I know I'm not in the States, but I've never had my pills prescribed in such fiddling amounts that it would have been noticed if I had occasionally exceeded that amount; and in extremis I have done. But would prefer to believe that normally its a good deal safer NOT to exceed the dosage anyway. By exceeding the dose, I mean using extra pills for me, of course, not selling them off as 'recreational drugs' to other people !


Turning to whether protocols ought to apply for canines same as humans, I don't actually see anything wrong with that, as long as both people and animals can still obtain the same drugs that suit their needs. Making one or another sort absolutely unobtainable on the grounds that they can be addictive, and thus assuming that people who are addicted to them will be sold them (by others who are not) seems a strange and inadequate precaution when these things are available all over the Internet these days !


by Koots on 02 February 2019 - 17:02

I can't believe that in 2019 USA there is a law forbidding human doctors and vets to prescribe tramadol and other opioids for pain in long term diseases such as generalized arthritis in elderly patients.

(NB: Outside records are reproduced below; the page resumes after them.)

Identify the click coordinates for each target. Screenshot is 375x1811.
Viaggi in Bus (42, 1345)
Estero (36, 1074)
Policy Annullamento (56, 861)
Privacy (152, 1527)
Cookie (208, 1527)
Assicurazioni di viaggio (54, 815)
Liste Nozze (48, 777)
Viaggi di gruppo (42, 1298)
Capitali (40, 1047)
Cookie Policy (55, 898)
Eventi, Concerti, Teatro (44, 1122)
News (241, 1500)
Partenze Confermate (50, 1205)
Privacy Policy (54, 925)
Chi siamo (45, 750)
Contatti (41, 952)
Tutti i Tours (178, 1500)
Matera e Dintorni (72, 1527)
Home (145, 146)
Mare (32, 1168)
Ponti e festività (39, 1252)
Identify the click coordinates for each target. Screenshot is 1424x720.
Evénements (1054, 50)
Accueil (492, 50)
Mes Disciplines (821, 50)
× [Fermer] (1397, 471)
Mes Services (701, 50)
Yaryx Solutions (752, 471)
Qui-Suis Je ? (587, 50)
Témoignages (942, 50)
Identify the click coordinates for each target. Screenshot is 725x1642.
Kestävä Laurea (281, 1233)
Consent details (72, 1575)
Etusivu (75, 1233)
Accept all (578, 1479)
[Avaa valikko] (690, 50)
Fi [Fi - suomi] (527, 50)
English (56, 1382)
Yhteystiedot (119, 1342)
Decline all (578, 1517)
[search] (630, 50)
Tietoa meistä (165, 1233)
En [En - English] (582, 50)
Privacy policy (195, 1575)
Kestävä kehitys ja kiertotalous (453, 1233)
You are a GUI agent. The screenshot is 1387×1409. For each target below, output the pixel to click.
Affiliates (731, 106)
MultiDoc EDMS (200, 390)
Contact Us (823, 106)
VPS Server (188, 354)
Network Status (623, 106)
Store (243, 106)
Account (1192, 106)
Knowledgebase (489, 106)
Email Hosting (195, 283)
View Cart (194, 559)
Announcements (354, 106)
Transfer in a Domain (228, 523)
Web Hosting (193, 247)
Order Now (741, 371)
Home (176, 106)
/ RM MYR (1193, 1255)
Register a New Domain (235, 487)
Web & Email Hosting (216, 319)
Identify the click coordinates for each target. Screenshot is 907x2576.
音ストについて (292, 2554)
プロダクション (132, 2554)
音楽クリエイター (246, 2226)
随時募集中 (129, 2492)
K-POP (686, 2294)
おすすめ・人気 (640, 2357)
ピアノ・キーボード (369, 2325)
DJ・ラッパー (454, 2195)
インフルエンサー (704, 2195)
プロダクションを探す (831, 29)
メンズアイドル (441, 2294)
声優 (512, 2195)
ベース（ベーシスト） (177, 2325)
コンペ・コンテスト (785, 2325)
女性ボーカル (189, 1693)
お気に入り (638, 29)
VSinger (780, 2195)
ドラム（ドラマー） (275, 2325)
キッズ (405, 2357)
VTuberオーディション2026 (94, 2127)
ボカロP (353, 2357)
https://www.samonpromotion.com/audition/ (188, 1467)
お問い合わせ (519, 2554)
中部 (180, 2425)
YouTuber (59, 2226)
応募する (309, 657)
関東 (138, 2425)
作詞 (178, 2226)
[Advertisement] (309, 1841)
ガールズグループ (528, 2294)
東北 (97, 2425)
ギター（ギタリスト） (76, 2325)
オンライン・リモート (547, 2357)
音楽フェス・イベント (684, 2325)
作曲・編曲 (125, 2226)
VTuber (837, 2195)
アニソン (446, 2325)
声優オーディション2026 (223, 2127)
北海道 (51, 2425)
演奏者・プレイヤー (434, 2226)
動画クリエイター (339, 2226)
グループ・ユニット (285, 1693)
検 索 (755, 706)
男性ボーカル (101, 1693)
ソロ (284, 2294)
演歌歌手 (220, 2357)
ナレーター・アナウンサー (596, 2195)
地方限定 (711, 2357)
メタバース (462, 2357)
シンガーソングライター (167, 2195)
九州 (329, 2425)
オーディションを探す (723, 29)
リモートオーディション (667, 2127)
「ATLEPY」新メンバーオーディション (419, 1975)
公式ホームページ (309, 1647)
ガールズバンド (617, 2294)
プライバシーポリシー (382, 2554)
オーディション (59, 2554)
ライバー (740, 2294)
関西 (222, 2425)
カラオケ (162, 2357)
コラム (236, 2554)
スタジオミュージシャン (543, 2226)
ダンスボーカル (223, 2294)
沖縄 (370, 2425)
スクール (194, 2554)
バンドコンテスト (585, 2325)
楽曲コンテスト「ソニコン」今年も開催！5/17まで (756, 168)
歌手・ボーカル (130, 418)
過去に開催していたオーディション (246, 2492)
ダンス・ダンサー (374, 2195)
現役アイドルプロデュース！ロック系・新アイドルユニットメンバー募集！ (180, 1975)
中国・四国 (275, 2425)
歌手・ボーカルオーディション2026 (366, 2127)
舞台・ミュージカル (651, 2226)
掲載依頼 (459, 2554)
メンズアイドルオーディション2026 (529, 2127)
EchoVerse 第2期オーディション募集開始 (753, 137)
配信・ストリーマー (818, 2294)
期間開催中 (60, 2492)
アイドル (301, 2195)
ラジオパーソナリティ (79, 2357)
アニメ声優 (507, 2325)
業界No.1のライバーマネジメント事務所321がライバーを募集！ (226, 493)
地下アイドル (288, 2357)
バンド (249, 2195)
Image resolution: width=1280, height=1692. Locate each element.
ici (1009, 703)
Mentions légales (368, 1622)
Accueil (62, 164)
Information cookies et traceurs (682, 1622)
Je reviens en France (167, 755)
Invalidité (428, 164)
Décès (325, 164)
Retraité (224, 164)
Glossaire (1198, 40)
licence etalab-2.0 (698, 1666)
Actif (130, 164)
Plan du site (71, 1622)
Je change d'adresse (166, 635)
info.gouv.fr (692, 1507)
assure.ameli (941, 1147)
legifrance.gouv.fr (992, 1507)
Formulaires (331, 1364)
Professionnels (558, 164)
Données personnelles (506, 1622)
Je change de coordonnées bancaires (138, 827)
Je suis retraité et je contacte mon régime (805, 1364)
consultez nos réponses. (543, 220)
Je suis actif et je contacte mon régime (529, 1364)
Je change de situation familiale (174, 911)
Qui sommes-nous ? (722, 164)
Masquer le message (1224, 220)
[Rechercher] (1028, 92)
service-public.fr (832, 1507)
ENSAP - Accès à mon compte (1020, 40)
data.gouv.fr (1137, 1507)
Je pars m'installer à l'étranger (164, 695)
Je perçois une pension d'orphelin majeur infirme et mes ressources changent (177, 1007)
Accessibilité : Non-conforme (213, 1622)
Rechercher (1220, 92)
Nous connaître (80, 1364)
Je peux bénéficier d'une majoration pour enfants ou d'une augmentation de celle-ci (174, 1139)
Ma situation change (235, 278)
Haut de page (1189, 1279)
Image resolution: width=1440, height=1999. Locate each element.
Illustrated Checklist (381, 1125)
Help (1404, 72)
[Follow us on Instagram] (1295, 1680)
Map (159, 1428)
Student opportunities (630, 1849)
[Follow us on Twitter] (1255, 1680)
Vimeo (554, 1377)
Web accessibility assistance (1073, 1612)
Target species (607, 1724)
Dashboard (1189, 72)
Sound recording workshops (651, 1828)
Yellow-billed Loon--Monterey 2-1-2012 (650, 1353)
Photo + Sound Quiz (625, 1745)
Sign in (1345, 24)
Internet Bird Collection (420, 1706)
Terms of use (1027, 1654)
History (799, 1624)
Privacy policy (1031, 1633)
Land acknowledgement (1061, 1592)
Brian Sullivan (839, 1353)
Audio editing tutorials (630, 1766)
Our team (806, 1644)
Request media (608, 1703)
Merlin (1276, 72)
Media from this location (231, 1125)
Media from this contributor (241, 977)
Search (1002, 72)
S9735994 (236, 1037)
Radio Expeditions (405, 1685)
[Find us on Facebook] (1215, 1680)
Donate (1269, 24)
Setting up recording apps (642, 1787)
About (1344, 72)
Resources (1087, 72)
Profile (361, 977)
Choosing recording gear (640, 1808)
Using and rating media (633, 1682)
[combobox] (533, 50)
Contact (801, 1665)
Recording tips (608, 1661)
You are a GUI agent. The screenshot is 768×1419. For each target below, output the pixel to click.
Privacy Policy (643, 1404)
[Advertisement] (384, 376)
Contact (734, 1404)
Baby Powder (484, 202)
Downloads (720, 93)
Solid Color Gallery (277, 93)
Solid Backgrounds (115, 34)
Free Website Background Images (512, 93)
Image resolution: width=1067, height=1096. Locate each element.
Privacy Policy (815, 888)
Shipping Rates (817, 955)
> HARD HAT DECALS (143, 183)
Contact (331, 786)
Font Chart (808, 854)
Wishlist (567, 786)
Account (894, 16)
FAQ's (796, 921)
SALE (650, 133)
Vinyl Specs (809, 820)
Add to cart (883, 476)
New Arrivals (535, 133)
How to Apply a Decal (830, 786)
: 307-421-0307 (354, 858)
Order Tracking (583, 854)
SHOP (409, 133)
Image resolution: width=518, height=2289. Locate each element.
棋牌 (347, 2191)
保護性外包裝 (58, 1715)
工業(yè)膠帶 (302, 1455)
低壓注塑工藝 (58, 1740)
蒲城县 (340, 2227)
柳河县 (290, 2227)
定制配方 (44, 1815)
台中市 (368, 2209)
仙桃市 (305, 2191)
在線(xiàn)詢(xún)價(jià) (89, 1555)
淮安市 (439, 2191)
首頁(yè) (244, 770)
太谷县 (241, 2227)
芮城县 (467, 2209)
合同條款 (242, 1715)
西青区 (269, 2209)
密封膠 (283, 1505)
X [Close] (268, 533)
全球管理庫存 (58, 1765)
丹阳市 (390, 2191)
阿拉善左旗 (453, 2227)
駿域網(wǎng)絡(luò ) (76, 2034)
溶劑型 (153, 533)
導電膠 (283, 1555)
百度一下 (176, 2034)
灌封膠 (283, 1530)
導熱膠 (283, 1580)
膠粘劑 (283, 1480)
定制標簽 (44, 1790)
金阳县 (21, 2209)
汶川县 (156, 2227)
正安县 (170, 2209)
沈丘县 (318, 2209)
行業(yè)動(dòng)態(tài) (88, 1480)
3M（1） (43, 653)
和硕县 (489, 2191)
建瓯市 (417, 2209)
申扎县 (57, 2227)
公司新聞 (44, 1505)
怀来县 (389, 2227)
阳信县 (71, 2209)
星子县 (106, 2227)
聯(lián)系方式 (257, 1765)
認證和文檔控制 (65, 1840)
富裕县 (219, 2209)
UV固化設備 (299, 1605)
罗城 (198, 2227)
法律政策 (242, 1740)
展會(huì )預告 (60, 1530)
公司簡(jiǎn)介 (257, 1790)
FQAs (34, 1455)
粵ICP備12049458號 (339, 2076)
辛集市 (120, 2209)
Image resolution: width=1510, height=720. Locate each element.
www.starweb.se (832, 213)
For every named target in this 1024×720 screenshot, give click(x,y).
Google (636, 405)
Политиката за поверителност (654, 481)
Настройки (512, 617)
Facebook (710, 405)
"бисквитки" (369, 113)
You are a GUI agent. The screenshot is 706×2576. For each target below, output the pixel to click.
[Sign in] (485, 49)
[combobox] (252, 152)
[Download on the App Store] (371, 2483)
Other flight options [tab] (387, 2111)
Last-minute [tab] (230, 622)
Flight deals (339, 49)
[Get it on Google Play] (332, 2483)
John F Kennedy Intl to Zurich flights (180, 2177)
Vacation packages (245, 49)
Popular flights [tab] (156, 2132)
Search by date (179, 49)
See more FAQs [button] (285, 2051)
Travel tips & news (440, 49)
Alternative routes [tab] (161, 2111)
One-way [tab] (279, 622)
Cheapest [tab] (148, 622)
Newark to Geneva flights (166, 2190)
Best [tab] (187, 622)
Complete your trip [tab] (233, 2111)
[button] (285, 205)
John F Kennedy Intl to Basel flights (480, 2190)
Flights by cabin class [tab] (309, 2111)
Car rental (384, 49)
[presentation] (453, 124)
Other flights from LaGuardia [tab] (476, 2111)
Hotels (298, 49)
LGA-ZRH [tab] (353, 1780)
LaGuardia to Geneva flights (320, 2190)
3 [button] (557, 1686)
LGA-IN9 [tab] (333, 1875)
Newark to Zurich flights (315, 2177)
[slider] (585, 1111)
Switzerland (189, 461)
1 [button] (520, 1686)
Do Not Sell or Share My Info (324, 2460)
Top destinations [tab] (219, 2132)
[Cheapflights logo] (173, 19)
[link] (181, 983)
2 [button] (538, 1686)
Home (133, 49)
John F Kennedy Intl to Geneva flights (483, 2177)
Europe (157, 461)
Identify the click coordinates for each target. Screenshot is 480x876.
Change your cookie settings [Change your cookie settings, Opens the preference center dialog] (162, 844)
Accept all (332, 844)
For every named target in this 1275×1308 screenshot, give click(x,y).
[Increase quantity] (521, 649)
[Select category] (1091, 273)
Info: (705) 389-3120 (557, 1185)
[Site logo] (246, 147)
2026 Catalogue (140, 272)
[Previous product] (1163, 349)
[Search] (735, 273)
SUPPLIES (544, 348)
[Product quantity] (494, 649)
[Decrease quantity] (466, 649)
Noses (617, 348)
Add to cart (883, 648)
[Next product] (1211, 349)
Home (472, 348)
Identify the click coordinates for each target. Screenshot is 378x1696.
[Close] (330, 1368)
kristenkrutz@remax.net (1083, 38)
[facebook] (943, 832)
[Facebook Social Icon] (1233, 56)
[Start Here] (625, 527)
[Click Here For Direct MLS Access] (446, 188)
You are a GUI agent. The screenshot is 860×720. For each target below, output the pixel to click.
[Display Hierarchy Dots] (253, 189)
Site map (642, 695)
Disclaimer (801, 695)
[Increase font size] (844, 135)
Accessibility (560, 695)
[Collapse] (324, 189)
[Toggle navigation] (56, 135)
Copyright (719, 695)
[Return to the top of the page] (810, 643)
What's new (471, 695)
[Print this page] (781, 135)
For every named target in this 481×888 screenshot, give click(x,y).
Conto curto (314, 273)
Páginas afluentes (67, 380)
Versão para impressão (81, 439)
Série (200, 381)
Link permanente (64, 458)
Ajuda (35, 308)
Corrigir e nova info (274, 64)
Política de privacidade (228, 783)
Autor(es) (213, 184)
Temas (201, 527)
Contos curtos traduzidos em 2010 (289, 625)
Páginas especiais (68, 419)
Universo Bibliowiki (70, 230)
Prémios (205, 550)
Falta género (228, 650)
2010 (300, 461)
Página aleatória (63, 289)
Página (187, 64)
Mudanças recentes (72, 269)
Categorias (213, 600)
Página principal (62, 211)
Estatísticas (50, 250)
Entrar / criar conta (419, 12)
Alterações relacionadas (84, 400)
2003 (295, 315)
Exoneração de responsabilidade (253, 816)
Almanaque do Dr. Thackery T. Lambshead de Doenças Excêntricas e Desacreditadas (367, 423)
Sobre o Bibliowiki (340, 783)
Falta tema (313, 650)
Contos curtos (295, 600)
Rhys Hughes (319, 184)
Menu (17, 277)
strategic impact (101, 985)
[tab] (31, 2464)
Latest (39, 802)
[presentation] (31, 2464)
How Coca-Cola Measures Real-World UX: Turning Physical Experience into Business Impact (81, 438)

Opioids are the only comfort that these patients have.
I understand that for animals that have chronical pains they propose euthanasia, but what do they propose for your grand mothers and grand fathers?

And it's hard to believe that in 2019, cannabis is still illegal federally.    Some states have been forward-thinking enough to legalize it for recreation, some have legalized it for medical purposes, yet it is still illegal federally.   

In Canada, medical cannabis has been legal for years, and patients with a prescription can order it on-line from a federally-approved provider, and have it mailed to their home.    Now that cannabis is legal for recreational purposes federally, there has been a lot of interest from people with medical issues that would not have explored the option of using it before - the elderly, people with arthritis, etc. are going into 'the pot shop' to see if marijuana can help give them some relief.

I hope that people in the USA can help their law-makers become enlightened and change the backward-thinking draconian laws so that those with severe life-affecting pain and illnesses can get the relief they deserve.    This will enable the people with pets that are affected to give their much-loved companions relief as well.


by Mindhunt on 04 February 2019 - 16:02

It has really gotten ridiculous in the states regarding opioids.  Time and again coroners have be emphatic that prescription opioids are not the culprits.  It is the illegal fentanyl, heroin, cocaine that kills.  Addiction specialists agree it is not the prescription medication that is the problem with addicts, it is the illegal opioids.  Also addiction is usually rooted in trauma whether big "T" or little "t" trauma.  I work with trauma specifically and much of the addiction is lessened when the client addresses the trauma.  It takes lots of work from a holistic and integrative approach, and manualized therapy (actually step by step in a manual) does not work long term.  The chicken little knee jerk reaction and band aid approach never does anyone any good.